> TEXT SHOWN:
※

After moving the static data loading out to a private method, it’s time to test out the repository!
private static void Main(string[] args)
{
LoadStaticData();
var summonerRepository = new SummonerRepository(CreateHttpClient);
var account = summonerRepository.GetAccountBySummonerName("YvonnevJdNbK");
Console.WriteLine($"{account.SummonerName}, {account.AccountId}");
}
Success! We received Level 30, zX3Gt11r0C1w54rJGZYNrFylHYhc6_g-FL5v2AZ5c9vAQCAztrzYyqHE
Manually testing this in Postman shows that it’s correct and can now be used in a matches repository:
And repeating the same process for a match repository gives us the following surface for the first slice of functionality:
using System.Collections.Generic;
namespace Casshan.Repositories
{
internal interface IMatchRepository
{
int GetGameCount(string accountId);
int GetBotGameCount(string accountId);
}
}
As a proof of concept for the repository, I want to see how many games they’ve played vs how many bot games they’ve played. In doing so, I came across a caching problem that Riot Games have said is “low priority, because the workaround is simple”, where not providing a high-ish start index only returns a small subset of games. We can mitigate this by sending an impossibly high start index, like 123456789
private static void Main(string[] args)
{
LoadStaticData();
var summonerRepository = new SummonerRepository(CreateHttpClient);
var matchRepository = new MatchRepository(CreateHttpClient);
var account = summonerRepository.GetAccountBySummonerName("yvonnevJdNbK");
var allGames = matchRepository.GetGameCount(account.AccountId);
var botGames = matchRepository.GetBotGameCount(account.AccountId);
Console.WriteLine($"{account.SummonerName}, {account.AccountId}");
Console.WriteLine($"Player vs AI games: {botGames}/{allGames}");
}
Unsurprisingly, a large number of this account’s games are bot games. It takes around 191 games to get to level 30, apparently, depending mostly on the length of the game.
Level 30, zX3Gt11r0C1w54rJGZYNrFylHYhc6_g-FL5v2AZ5c9vAQCAztrzYyqHE
Player vs AI games: 262/265
Now it’s time to start pulling information about matches. Simple method, we can strip down the response payloads to contain just the match IDs, since that’s all we’re interested in. To avoid hammering the API too hard while testing, I’m going to restrict the repository to retrieving 10 bot game IDs for now.

※

> SUPPLIED RECORDS:
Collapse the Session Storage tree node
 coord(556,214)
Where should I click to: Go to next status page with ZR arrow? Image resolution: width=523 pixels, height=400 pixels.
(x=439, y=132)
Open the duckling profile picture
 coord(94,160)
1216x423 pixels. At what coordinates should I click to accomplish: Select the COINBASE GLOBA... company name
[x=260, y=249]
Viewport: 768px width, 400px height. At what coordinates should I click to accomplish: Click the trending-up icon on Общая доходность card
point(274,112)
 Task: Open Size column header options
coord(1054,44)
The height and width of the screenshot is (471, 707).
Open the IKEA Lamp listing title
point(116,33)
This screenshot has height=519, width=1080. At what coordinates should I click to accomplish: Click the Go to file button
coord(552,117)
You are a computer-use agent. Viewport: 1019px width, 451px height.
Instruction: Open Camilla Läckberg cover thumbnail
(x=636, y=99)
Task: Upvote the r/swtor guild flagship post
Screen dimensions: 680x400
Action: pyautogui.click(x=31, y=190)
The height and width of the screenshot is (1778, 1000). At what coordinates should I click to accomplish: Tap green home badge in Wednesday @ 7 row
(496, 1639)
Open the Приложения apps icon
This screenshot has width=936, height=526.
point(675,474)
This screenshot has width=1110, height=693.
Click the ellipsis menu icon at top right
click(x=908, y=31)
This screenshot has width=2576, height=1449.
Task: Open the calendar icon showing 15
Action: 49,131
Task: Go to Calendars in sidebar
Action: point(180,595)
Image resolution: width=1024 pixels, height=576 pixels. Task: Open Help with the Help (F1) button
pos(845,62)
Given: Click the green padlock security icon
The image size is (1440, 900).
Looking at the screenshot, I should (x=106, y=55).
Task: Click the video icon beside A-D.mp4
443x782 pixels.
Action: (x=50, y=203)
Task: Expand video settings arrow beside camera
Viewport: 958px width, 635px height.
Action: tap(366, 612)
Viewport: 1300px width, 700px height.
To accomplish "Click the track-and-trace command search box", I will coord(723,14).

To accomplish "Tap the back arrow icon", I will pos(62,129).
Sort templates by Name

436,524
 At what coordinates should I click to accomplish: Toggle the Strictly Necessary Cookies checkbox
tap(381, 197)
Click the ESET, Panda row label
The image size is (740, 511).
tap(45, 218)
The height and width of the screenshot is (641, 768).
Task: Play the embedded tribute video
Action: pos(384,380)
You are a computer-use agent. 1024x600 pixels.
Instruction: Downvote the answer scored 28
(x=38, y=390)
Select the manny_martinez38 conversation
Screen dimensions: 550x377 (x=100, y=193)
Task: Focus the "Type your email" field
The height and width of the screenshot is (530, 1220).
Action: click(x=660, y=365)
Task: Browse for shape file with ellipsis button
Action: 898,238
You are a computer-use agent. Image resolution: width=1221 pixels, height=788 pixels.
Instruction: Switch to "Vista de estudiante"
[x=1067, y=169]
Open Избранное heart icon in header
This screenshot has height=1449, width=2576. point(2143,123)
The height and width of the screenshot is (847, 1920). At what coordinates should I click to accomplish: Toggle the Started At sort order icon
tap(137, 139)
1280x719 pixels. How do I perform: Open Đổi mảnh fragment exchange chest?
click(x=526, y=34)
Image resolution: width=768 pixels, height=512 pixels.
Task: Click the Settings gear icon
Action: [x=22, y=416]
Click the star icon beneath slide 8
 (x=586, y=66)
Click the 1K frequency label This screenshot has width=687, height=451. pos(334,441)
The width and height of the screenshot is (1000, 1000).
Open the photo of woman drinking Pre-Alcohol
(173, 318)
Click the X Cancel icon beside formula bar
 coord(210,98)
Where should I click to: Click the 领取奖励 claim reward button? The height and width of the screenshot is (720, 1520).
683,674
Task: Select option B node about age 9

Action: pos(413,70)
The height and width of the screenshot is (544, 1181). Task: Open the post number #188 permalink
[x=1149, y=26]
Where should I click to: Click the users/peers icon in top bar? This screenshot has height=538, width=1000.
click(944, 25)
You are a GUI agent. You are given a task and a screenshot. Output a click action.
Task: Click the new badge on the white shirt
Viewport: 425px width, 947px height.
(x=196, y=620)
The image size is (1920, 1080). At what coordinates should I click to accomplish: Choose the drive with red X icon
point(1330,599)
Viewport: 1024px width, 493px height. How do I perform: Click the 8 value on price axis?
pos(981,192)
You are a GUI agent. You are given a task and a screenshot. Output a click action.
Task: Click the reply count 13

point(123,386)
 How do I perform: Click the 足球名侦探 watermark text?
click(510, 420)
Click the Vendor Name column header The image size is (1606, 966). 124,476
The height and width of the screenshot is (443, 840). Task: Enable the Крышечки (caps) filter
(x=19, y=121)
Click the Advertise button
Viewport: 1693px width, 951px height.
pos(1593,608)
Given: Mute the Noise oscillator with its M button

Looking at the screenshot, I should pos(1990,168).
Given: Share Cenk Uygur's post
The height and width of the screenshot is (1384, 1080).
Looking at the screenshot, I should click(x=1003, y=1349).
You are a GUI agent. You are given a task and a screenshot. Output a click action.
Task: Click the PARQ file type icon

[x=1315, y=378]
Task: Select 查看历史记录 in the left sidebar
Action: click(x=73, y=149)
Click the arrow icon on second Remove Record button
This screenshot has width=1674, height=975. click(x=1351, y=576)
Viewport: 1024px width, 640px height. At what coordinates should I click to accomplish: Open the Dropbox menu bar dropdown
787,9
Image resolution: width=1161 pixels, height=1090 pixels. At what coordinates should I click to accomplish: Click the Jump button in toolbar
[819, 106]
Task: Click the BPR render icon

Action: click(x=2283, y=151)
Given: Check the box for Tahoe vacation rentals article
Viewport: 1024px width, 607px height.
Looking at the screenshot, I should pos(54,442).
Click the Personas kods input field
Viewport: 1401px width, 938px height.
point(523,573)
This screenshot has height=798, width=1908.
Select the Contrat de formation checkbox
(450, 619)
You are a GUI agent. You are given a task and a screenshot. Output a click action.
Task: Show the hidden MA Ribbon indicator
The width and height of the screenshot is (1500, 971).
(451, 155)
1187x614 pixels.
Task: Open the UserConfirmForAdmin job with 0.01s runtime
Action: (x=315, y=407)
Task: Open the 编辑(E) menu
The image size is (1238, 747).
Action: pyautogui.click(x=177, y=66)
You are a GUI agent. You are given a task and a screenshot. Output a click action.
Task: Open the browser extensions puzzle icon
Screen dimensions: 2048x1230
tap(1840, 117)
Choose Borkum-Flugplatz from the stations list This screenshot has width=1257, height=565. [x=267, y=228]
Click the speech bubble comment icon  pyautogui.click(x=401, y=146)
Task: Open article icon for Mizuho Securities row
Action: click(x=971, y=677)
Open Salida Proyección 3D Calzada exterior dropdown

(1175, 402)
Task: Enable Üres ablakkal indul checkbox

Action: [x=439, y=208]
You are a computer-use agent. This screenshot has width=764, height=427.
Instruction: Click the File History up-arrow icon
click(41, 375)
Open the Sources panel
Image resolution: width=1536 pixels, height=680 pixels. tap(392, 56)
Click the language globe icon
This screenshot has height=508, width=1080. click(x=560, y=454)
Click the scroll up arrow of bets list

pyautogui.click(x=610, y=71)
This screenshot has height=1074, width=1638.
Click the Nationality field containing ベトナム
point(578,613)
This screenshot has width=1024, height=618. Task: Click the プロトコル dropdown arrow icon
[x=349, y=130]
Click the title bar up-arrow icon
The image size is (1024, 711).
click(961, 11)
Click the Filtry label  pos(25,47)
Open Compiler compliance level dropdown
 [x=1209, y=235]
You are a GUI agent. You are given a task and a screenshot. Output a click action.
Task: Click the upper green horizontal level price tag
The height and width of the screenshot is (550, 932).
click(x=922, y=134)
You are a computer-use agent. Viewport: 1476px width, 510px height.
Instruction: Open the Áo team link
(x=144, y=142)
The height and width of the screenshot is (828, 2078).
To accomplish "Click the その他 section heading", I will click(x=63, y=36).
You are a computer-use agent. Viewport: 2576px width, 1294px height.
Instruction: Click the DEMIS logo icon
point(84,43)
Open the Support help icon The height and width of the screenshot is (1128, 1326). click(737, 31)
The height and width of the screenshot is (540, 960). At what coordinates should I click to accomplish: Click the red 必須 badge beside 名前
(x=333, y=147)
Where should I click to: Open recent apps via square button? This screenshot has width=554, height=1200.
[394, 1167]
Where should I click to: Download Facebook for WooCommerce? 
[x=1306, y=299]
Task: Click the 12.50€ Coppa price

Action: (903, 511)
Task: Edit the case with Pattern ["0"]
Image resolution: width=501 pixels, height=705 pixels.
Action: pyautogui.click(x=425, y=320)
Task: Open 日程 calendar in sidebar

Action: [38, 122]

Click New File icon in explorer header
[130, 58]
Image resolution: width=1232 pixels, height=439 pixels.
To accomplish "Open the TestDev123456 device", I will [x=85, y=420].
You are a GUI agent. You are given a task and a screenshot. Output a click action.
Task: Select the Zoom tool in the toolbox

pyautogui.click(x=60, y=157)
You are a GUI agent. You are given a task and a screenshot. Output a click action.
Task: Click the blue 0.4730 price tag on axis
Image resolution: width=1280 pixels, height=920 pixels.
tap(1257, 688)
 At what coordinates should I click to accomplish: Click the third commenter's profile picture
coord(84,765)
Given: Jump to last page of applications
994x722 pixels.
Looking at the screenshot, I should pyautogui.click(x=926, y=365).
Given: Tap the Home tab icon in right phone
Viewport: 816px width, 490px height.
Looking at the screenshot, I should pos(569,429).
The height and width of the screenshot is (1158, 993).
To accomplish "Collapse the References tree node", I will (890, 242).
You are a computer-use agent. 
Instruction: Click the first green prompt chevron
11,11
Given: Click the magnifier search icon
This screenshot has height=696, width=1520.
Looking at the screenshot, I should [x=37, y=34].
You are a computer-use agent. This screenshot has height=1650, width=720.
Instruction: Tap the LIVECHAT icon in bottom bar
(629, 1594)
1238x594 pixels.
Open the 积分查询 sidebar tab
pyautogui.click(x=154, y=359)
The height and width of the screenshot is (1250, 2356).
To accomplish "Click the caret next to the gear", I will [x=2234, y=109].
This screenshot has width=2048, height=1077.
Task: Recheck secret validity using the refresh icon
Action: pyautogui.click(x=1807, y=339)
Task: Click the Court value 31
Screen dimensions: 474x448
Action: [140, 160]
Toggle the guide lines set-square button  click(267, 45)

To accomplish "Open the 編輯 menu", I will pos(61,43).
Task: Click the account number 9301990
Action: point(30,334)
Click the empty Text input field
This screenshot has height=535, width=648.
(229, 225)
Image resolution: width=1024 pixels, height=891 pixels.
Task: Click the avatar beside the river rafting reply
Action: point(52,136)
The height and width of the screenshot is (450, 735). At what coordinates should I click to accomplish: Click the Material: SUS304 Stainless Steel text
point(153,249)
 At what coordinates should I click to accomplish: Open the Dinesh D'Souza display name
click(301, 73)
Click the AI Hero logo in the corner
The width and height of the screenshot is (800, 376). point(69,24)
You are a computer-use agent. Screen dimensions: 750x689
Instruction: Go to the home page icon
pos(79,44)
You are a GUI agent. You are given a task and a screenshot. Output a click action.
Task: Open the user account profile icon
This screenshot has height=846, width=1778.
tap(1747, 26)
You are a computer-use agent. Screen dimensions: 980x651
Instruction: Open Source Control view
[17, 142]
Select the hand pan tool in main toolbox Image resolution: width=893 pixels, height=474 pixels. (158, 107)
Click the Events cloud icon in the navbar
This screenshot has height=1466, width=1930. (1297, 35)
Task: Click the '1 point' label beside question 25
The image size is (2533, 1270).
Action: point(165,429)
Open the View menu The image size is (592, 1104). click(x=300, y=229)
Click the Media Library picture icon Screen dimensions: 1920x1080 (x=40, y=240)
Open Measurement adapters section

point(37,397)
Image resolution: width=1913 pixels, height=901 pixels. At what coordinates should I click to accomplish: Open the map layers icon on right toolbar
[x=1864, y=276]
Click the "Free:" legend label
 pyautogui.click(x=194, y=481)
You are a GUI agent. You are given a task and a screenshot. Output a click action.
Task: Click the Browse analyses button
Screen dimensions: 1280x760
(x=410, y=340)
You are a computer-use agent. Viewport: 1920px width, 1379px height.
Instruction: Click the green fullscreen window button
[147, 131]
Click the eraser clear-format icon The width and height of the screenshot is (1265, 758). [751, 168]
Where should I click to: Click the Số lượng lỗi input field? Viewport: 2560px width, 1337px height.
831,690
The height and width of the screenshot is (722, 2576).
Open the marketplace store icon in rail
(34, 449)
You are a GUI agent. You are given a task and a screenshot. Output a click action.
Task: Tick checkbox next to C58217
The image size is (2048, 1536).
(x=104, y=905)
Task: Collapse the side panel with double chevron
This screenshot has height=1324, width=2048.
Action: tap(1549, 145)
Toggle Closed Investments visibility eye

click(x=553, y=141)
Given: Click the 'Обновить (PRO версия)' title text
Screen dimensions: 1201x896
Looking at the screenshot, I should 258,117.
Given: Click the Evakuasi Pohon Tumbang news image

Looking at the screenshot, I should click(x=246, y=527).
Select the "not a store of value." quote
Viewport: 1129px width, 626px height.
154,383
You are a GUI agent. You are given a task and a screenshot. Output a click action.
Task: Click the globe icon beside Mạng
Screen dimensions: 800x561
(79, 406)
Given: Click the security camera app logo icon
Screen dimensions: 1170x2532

※

> TASKS:
a) Could you rewrite the part of the records that opens with the line containing "This screenshot has height=519, width=1080." and closes with the line containing "point(675,474)", swapping "thumbnail" for "image" and leaving everything else unchanged?
b) Can you carry on the write-up about building summoner and match repositories for the Riot Games API from the point where it stops?

> ANSWERS TO EACH TASK:
a)
This screenshot has height=519, width=1080. At what coordinates should I click to accomplish: Click the Go to file button
coord(552,117)
You are a computer-use agent. Viewport: 1019px width, 451px height.
Instruction: Open Camilla Läckberg cover image
(x=636, y=99)
Task: Upvote the r/swtor guild flagship post
Screen dimensions: 680x400
Action: pyautogui.click(x=31, y=190)
The height and width of the screenshot is (1778, 1000). At what coordinates should I click to accomplish: Tap green home badge in Wednesday @ 7 row
(496, 1639)
Open the Приложения apps icon
This screenshot has width=936, height=526.
point(675,474)

b)
public IEnumerable<string> GetMatchIds(string accountId, int begin = 0, int end = 10)
{
using (var client = m_CreateClient())
{
var response = client.GetAsync($"match/v4/matchlists/by-account/{accountId}?queue=830&queue=840&queue=850&endIndex={end}&startIndex={begin}").Result;
var responseContent = response.Content.ReadAsStringAsync().Result;
var binding = JsonConvert.DeserializeObject<MatchesJsonBinding>(responseContent);
return binding.Select(m => m.GameId);
}
}
Testing it out, we now have the 10 most recent IDs for our test account.
Level 30, zX3Gt11r0C1w54rJGZYNrFylHYhc6_g-FL5v2AZ5c9vAQCAztrzYyqHE
Player/AI games: 262/265
4373074413
4373058458
4372993313
4372967764
4372971542
4372817010
4372882185
4372718279
4372755061
4372752856
Before moving on and adding new features, there’s a simple improvement we can make to the repository layer.
There’s a lot of repeated code in our matchRepository now, and all of our public methods will be doing roughly the same thing. * Make request to URL * Deserialize response to JSON binding * Do some sort of data manipulation, mostly unique to each method * Return POCO, or primitive
We can mitigate the duplicated code by creating a generic method for GET
ting some JSON from a public endpoint.
private T GetJson<T>(string path) where T : class
{
using (var client = m_CreateClient())
{
var response = client.GetAsync(path).Result;
var responseContent = response.Content.ReadAsStringAsync().Result;
return JsonConvert.DeserializeObject<T>(responseContent);
}
}
And now our public methods get a lot simpler, easier to read, and adding new functionality is trivial:
public int GetGameCount(string accountId)
{
var binding = GetJson<GameCountBinding>
($"match/v4/matchlists/by-account/{accountId}/");
return binding.TotalGames;
}
public int GetBotGameCount(string accountId)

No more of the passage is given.